§ **The task**
Type out the complete listing below word for word, without its pictures.

§ **Data shown**
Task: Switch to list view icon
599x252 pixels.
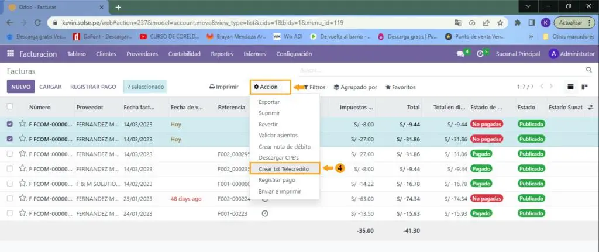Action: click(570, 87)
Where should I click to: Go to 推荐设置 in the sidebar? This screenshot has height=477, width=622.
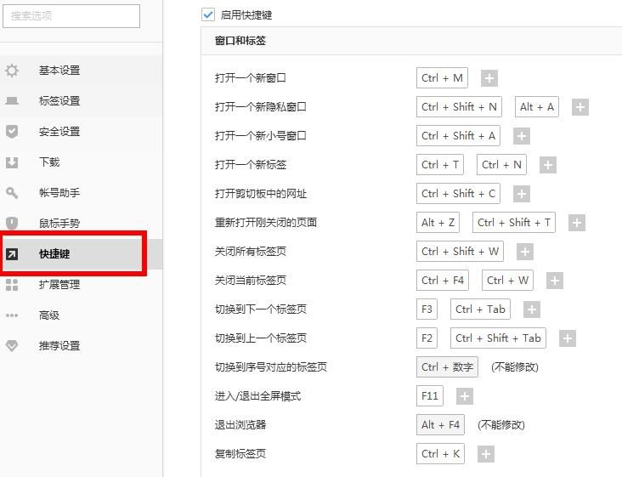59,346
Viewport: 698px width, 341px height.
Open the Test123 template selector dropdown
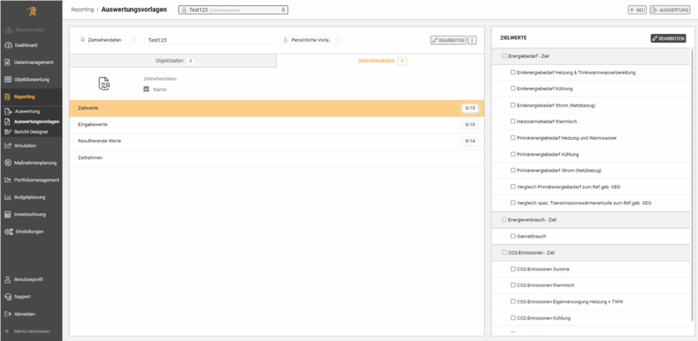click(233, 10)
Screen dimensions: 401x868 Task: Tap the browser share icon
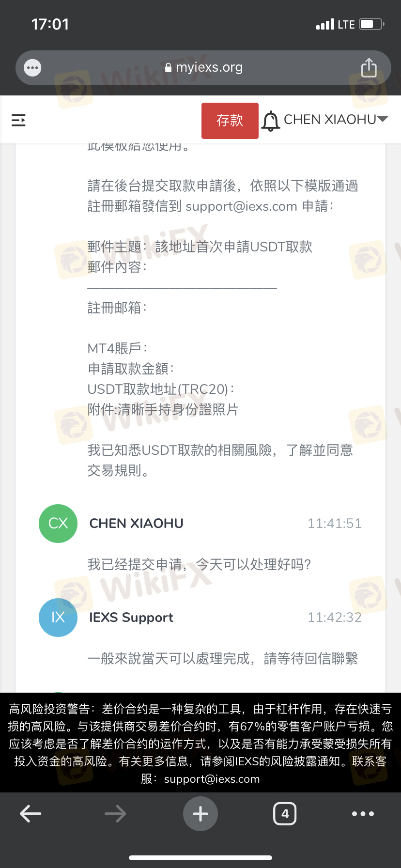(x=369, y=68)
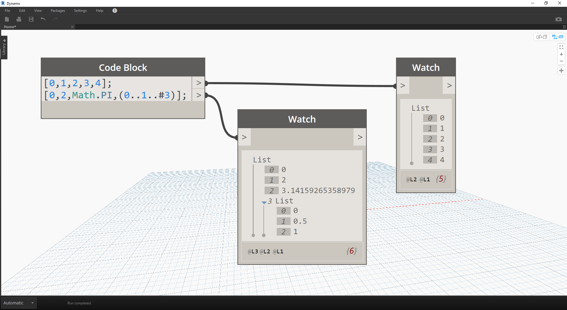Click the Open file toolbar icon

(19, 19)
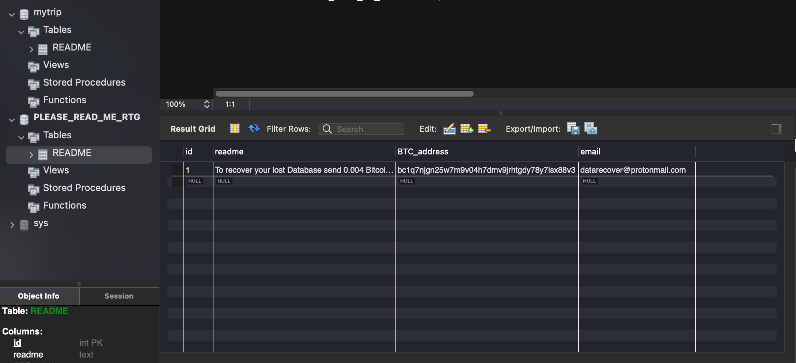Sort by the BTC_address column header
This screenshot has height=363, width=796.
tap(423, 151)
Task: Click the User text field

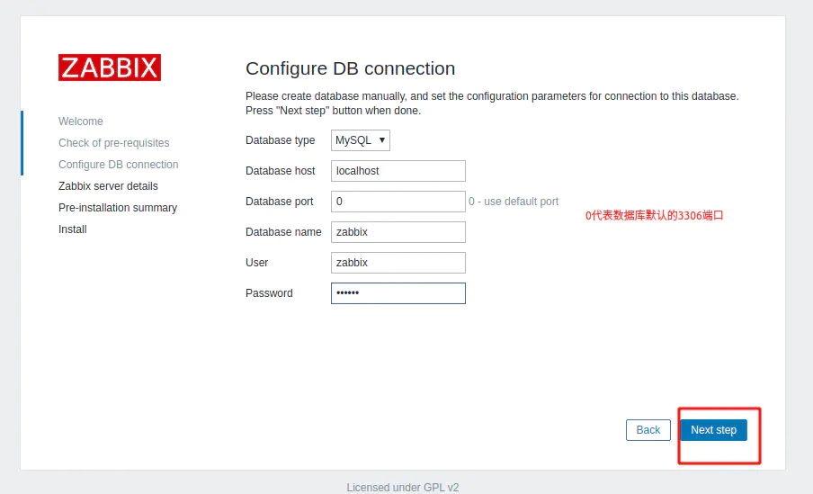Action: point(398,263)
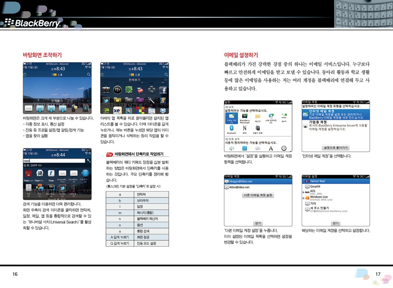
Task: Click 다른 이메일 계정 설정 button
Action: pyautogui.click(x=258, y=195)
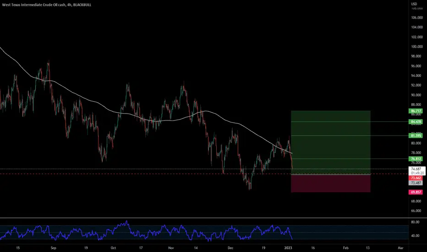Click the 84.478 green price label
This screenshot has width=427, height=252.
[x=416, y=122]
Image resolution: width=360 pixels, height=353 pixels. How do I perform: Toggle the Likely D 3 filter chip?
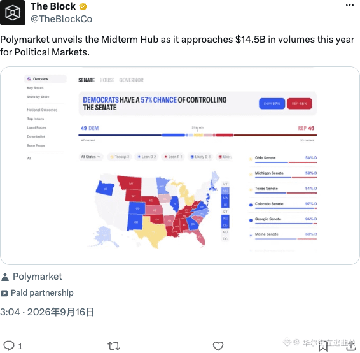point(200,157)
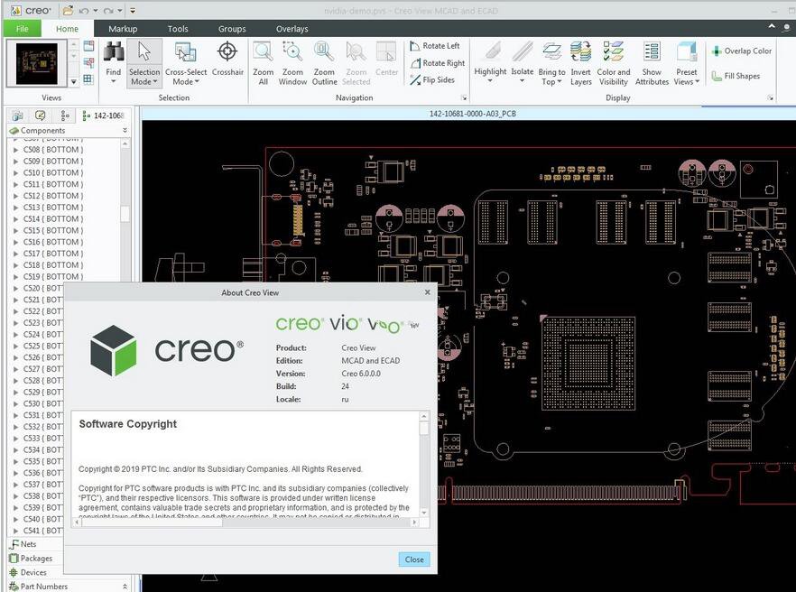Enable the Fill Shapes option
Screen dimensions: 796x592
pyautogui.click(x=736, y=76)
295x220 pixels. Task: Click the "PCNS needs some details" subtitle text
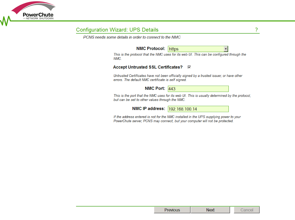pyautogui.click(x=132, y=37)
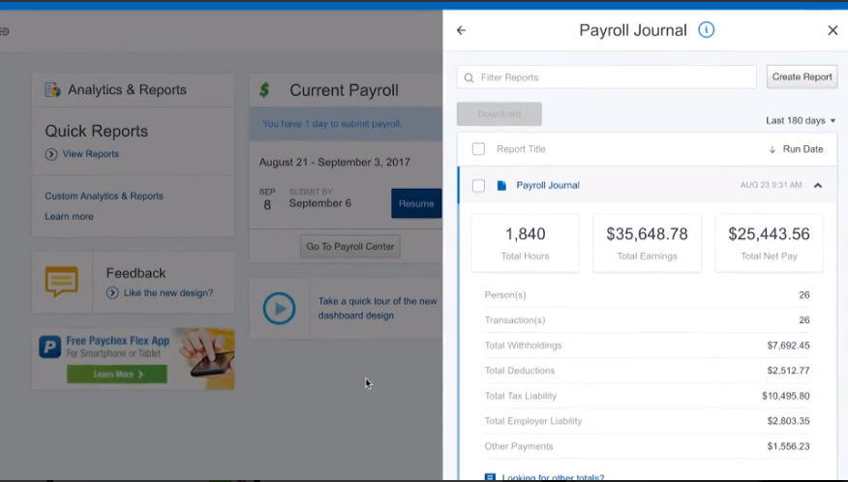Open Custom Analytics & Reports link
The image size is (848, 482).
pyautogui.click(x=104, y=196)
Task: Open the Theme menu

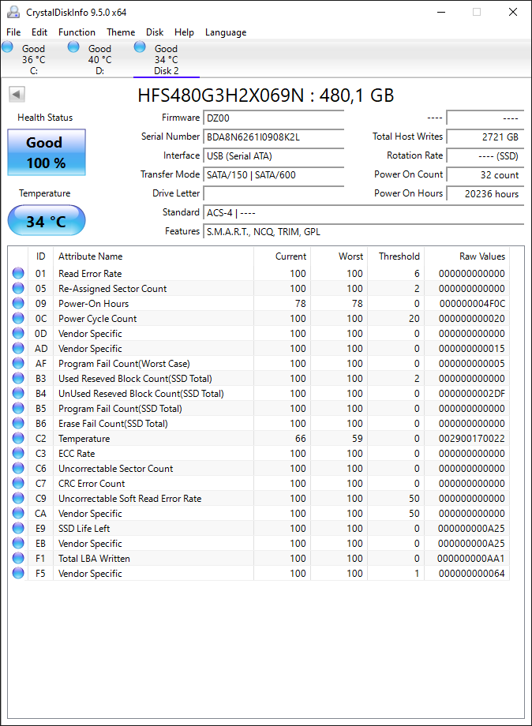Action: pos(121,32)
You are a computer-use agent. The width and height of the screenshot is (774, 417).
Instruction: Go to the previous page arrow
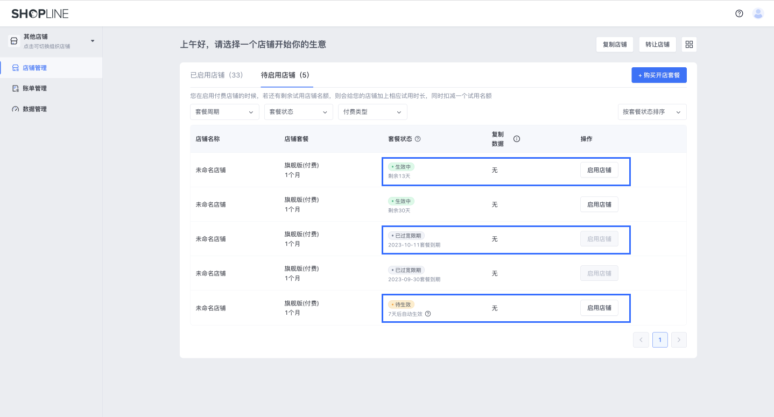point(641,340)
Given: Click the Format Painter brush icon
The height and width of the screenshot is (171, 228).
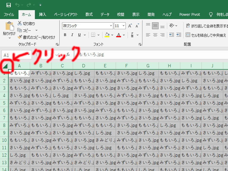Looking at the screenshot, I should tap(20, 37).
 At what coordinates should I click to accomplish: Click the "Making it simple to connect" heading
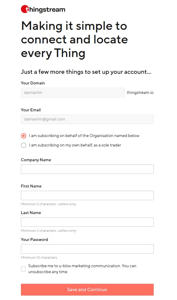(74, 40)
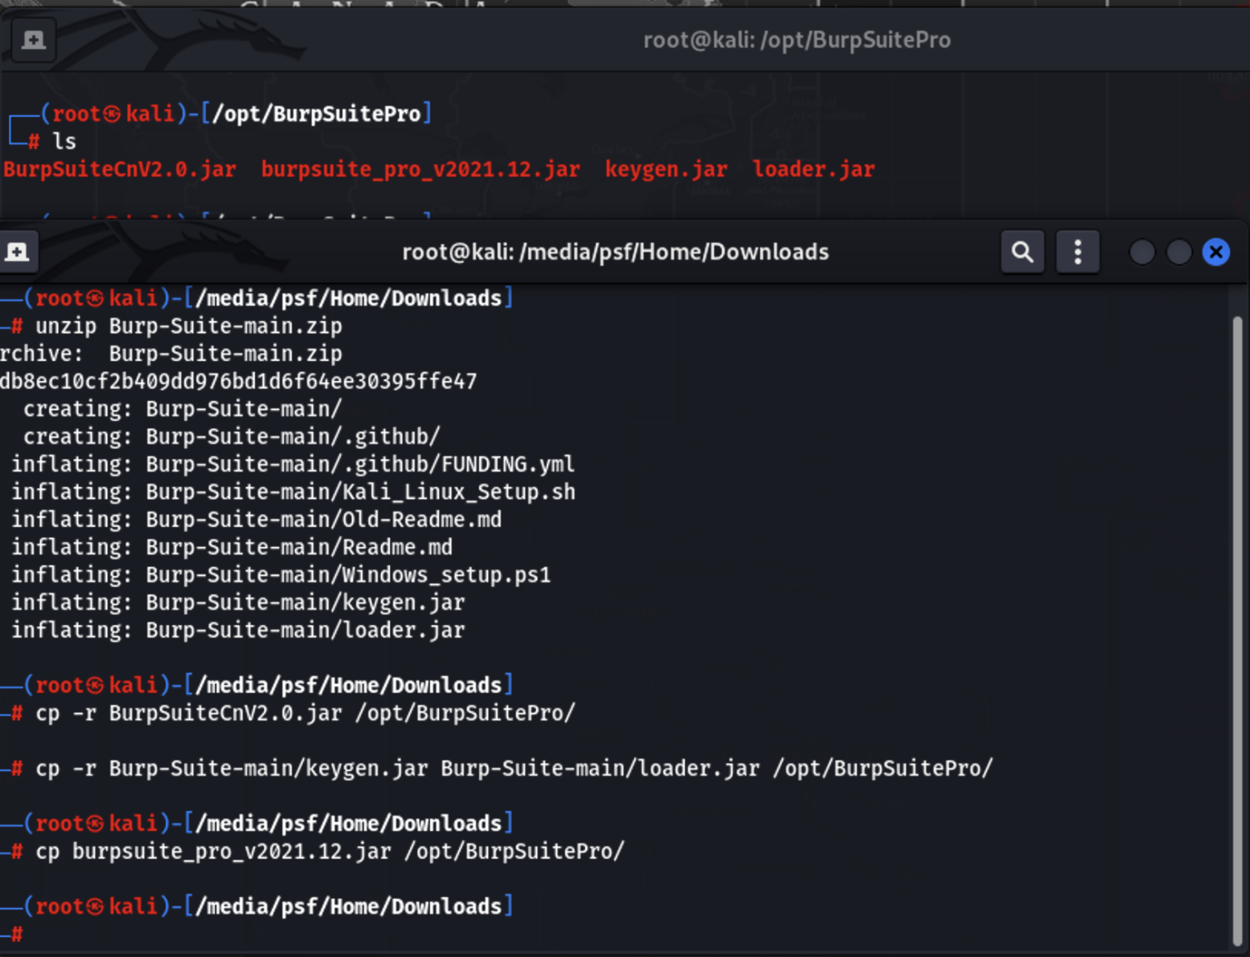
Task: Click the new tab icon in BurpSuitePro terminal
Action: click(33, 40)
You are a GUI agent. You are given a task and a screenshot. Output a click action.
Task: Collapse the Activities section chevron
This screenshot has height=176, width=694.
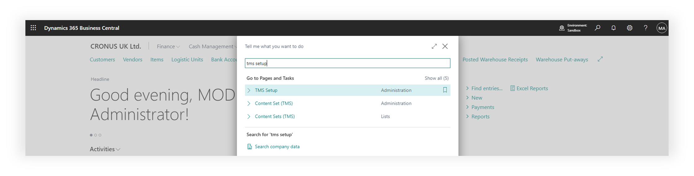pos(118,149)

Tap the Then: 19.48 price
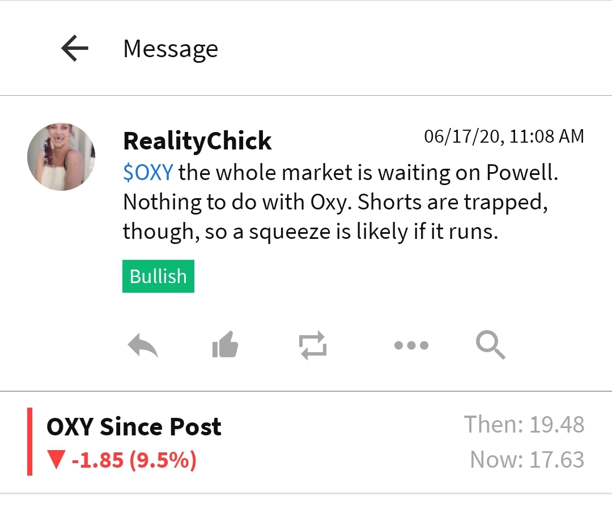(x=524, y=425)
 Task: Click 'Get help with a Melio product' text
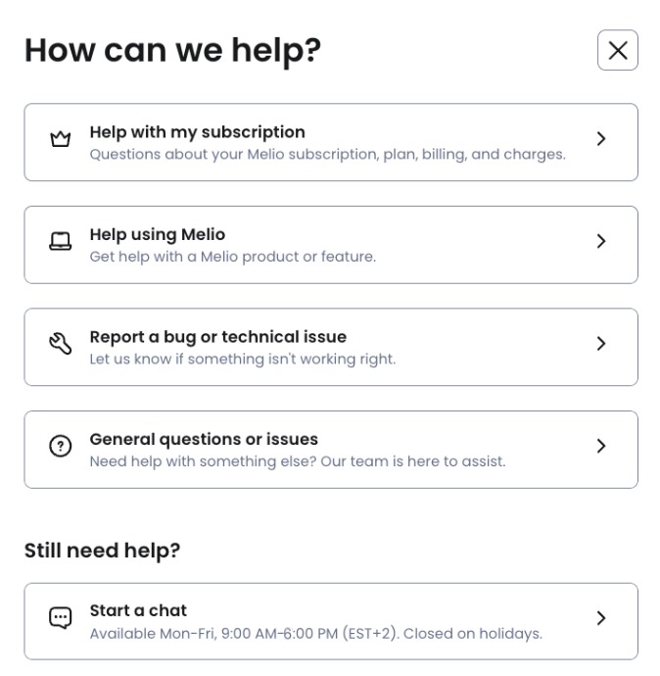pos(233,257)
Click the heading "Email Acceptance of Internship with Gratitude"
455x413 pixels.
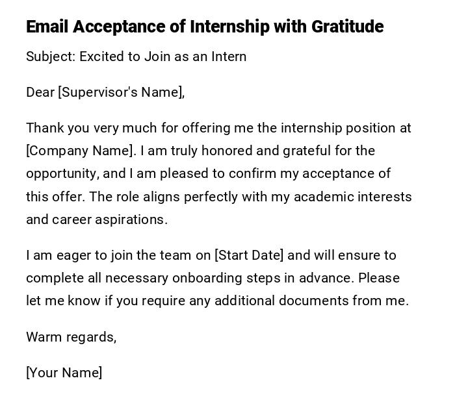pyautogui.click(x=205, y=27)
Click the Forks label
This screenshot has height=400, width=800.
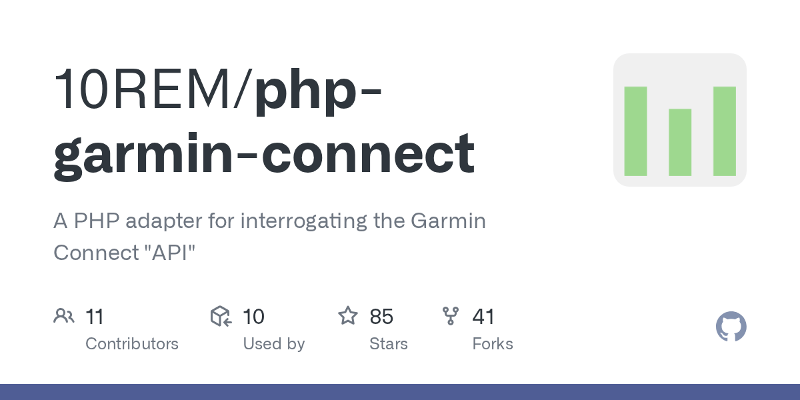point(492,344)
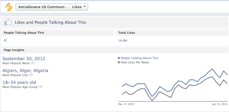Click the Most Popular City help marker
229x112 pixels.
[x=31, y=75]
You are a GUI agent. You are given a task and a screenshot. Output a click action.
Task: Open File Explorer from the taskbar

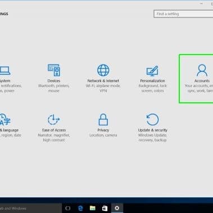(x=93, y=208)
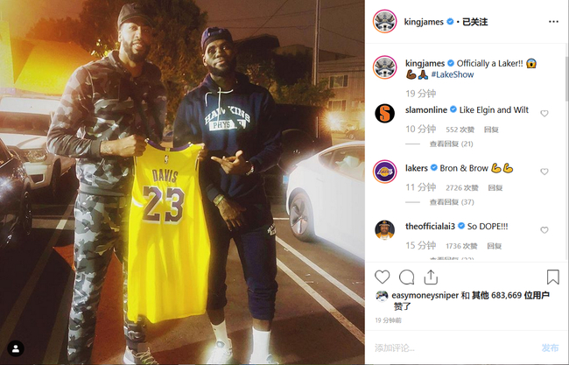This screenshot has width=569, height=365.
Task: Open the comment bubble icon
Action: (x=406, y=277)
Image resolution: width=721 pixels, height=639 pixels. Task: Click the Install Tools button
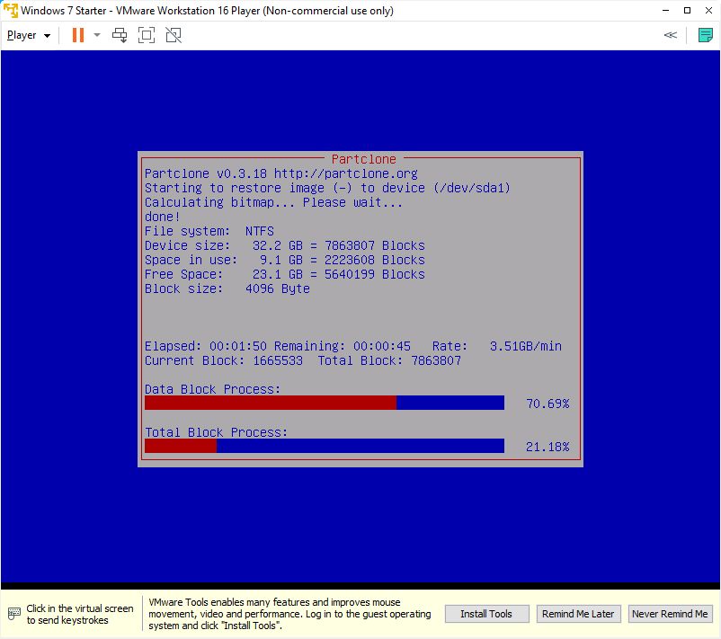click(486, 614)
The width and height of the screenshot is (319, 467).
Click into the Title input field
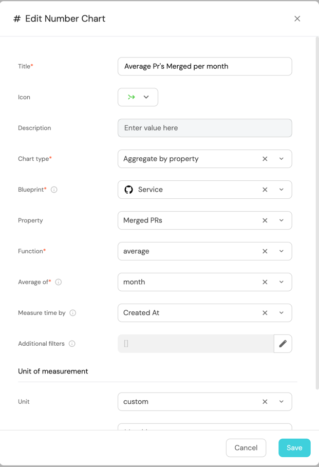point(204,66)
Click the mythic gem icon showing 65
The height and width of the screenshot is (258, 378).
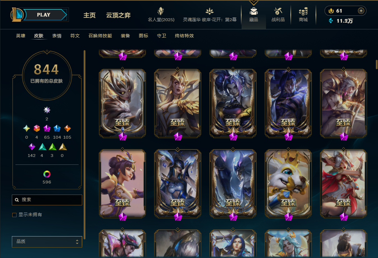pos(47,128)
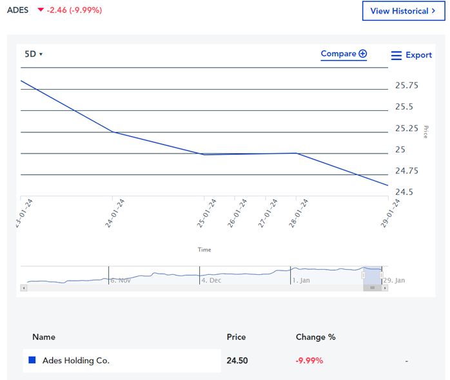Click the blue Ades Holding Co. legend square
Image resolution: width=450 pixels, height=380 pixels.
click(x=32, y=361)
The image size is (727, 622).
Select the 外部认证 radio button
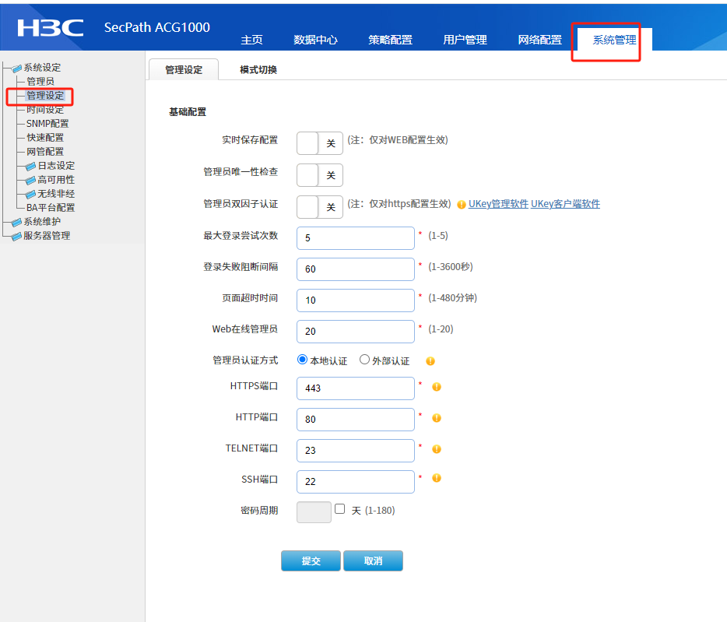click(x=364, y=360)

§ **Answer space**
Task: Switch to list view icon
599x252 pixels.
Action: click(570, 87)
Where should I click to: Go to 推荐设置 in the sidebar? This screenshot has height=477, width=622.
59,346
Viewport: 698px width, 341px height.
Open the Test123 template selector dropdown
click(233, 10)
Screen dimensions: 401x868 Task: Tap the browser share icon
(x=369, y=68)
Click the Open file toolbar icon

(19, 19)
Sort by the BTC_address column header
This screenshot has height=363, width=796.
tap(423, 151)
Task: Click the User text field

Action: point(398,263)
Task: Click 다른 이메일 계정 설정 button
Action: pyautogui.click(x=258, y=195)
Click the 84.478 green price label
This screenshot has width=427, height=252.
[x=416, y=122]
Image resolution: width=360 pixels, height=353 pixels. How do I perform: Toggle the Likely D 3 filter chip?
point(200,157)
Enable the Fill Shapes option
Screen dimensions: 796x592
pyautogui.click(x=736, y=76)
295x220 pixels. Task: Click the "PCNS needs some details" subtitle text
pyautogui.click(x=132, y=37)
Open Custom Analytics & Reports link
The image size is (848, 482).
pyautogui.click(x=104, y=196)
Task: Open the Theme menu

Action: pos(121,32)
You are a computer-use agent. The width and height of the screenshot is (774, 417).
Instruction: Go to the previous page arrow
point(641,340)
Given: Click the Format Painter brush icon
The height and width of the screenshot is (171, 228).
Looking at the screenshot, I should tap(20, 37).
 At what coordinates should I click to accomplish: Click the "Making it simple to connect" heading
(74, 40)
Task: Click the new tab icon in BurpSuitePro terminal
Action: click(33, 40)
You are a GUI agent. You are given a task and a screenshot. Output a click action.
Task: Collapse the Activities section chevron
This screenshot has height=176, width=694.
pos(118,149)

Tap the Then: 19.48 price
(x=524, y=425)
 Task: Click 'Get help with a Melio product' text
pos(233,257)
Click the heading "Email Acceptance of Internship with Gratitude"
455x413 pixels.
pyautogui.click(x=205, y=27)
Click the Forks label
This screenshot has height=400, width=800.
point(492,344)
Click the Most Popular City help marker
229x112 pixels.
[x=31, y=75]
You are a GUI agent. You are given a task and a screenshot. Output a click action.
Task: Open File Explorer from the taskbar

(x=93, y=208)
This screenshot has width=569, height=365.
Task: Open the comment bubble icon
Action: (x=406, y=277)
Image resolution: width=721 pixels, height=639 pixels. Task: Click the Install Tools button
click(486, 614)
The width and height of the screenshot is (319, 467).
Click into the Title input field
point(204,66)
Click the mythic gem icon showing 65
The height and width of the screenshot is (258, 378).
pos(47,128)
Click the blue Ades Holding Co. legend square
Image resolution: width=450 pixels, height=380 pixels.
click(x=32, y=361)
The image size is (727, 622).
Select the 外部认证 radio button
click(x=364, y=360)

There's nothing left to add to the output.